4、SNP在人群中的基因頻率有什么趨勢?
首先,先形成的SNP在人群中常有更高的頻率,后形成的SNP所占的比率較低。
其次,各地各民族人群中特定SNP並非一定都存在,其所占比率也不盡相同,但大約有
85%應是共通的。
5、SNP作為第三代分子標記相比前兩代的分子標記有哪些特點?
SNP數量多,密度高;
SNP適於快速、規模化篩查;
SNP易於基因分型,等位基因頻率容易估計,易實現分析的自動化;
SNP具有更高的遺傳穩定性。
6、SNP與點突變有什么區別?
SNP是單鹼基多態性,是一個群體概念,這個差異占群體的1%以上。若 germlinemutation頻率<1%,我們認為是一個點突變。
SNP是各種生物都有的,通過同源基因比對得到的,一般不會發生變化,而點突變只對單一基因而言,所以從數量上SNP比點突變多得多。
如果突變發生在生殖細胞,則可以遺傳,但是只要這個突變群沒有達到總群體的1%,它就只有一個突變株/系,達到了1%就是多態性了。
7、SNV和SNP的區別?
SNV,即單核苷酸位點變異(single nucleotide variants),SNP,即單核苷酸多態性(single nucleotide polymorphism),這兩個概念都是指單核苷酸的改變,只不過SNP一般是二態的,而SNV沒有這樣的限制。
另外,如果在一個物種中該單鹼基變異的頻率達到一定水平就叫SNP,而頻率未知(比如僅僅在一個個體中發現)就叫SNV。
8、SNP的研究思路?
首先尋找研究相關的 SNP 位點
(1) 如果是單基因遺傳,特別是罕見遺傳的疾病,可以通過外顯子測序對一個家系的幾個個體進行測序,篩選低頻突變,隨后找那種能改變蛋白功能的突變,最后做共分離分析。

練習說明 >>
請重新寫出這段SNP說明中從「6、SNP與點突變有什么區別?」到「系,達到了1%就是多態性了。」的部分,並將其中的「點突變」更新為「單點突變」。 這些資料出自另一來源。

收集的資料條目
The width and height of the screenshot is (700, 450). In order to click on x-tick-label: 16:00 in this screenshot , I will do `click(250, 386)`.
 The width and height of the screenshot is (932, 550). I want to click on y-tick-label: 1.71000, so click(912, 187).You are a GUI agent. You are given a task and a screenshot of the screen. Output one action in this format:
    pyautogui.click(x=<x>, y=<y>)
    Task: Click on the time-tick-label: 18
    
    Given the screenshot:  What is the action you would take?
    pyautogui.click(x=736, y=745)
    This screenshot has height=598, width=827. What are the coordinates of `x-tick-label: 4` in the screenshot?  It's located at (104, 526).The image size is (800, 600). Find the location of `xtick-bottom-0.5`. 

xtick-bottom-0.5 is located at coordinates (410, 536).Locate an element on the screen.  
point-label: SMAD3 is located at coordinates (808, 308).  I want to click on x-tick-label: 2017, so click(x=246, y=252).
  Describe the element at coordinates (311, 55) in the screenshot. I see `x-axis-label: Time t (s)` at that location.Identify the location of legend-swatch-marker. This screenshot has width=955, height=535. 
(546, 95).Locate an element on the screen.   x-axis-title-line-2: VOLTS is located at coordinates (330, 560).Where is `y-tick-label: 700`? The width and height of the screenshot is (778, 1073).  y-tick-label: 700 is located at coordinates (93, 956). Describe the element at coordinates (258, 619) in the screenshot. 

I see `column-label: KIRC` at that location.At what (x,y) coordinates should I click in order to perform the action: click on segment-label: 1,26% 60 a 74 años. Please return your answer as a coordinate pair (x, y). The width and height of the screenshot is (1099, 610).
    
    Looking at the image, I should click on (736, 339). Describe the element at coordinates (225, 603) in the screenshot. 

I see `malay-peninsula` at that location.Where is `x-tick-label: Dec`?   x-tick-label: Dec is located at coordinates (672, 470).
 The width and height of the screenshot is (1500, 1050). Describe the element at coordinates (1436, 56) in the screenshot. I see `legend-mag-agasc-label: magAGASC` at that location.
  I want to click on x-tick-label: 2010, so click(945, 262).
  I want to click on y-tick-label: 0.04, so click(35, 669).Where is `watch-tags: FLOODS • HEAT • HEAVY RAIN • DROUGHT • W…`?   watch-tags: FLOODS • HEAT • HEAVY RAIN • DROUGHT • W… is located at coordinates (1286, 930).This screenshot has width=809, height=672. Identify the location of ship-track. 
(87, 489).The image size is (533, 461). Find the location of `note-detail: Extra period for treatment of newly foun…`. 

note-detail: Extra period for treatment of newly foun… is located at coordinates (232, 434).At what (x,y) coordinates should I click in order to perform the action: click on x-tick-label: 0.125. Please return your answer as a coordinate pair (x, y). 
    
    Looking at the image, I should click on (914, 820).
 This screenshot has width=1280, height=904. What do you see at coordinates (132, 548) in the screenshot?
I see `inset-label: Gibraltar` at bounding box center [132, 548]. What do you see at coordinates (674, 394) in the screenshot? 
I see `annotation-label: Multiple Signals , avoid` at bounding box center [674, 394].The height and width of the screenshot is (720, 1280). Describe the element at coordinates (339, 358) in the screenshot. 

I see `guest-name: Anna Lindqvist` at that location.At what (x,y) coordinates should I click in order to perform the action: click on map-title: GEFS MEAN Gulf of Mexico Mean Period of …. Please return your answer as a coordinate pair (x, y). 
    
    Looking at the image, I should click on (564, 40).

參考答案 >>
6、SNP與單點突變有什么區別?
SNP是單鹼基多態性,是一個群體概念,這個差異占群體的1%以上。若 germlinemutation頻率<1%,我們認為是一個單點突變。
SNP是各種生物都有的,通過同源基因比對得到的,一般不會發生變化,而單點突變只對單一基因而言,所以從數量上SNP比單點突變多得多。
如果突變發生在生殖細胞,則可以遺傳,但是只要這個突變群沒有達到總群體的1%,它就只有一個突變株/系,達到了1%就是多態性了。